Pull every line of the listing below into your answer, copied word for word. Leave the pictures out.

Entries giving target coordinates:
-- START --

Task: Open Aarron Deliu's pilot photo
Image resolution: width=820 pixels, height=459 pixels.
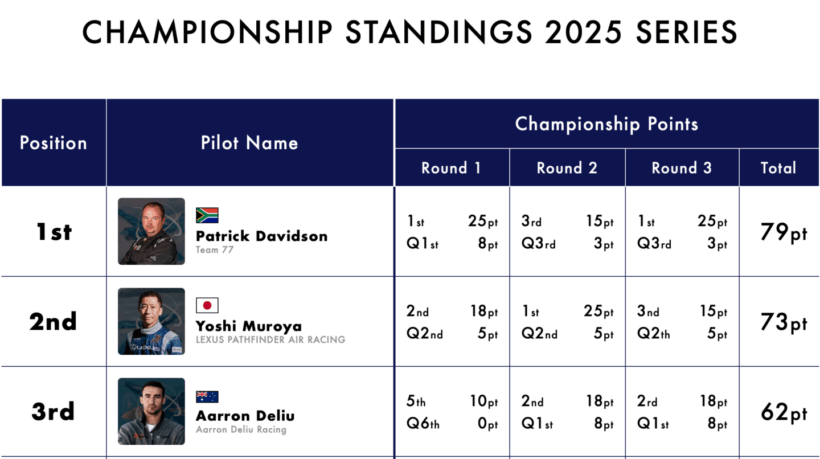Action: tap(151, 411)
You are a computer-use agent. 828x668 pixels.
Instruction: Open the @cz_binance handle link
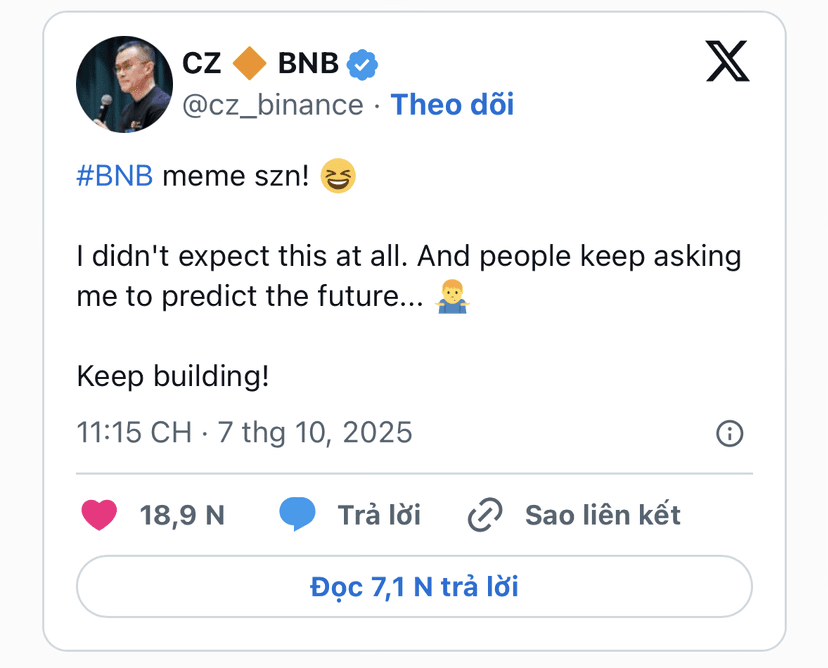[x=272, y=105]
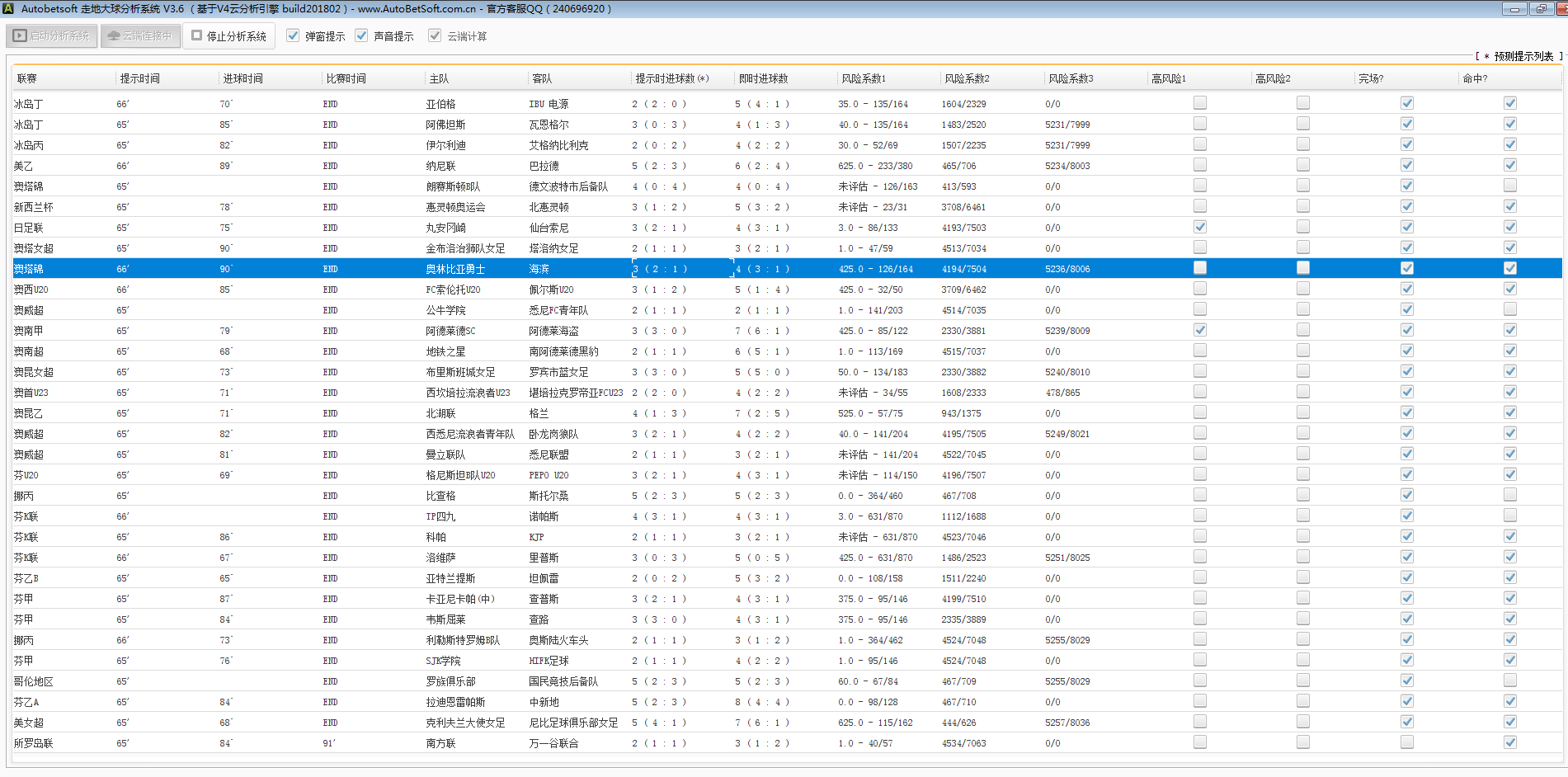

-- END --

Task answer:
Task: Open Aarron Deliu's pilot photo
Image resolution: width=820 pixels, height=459 pixels.
Action: tap(151, 411)
You are a computer-use agent. 828x668 pixels.
Instruction: Open the @cz_binance handle link
[x=272, y=105]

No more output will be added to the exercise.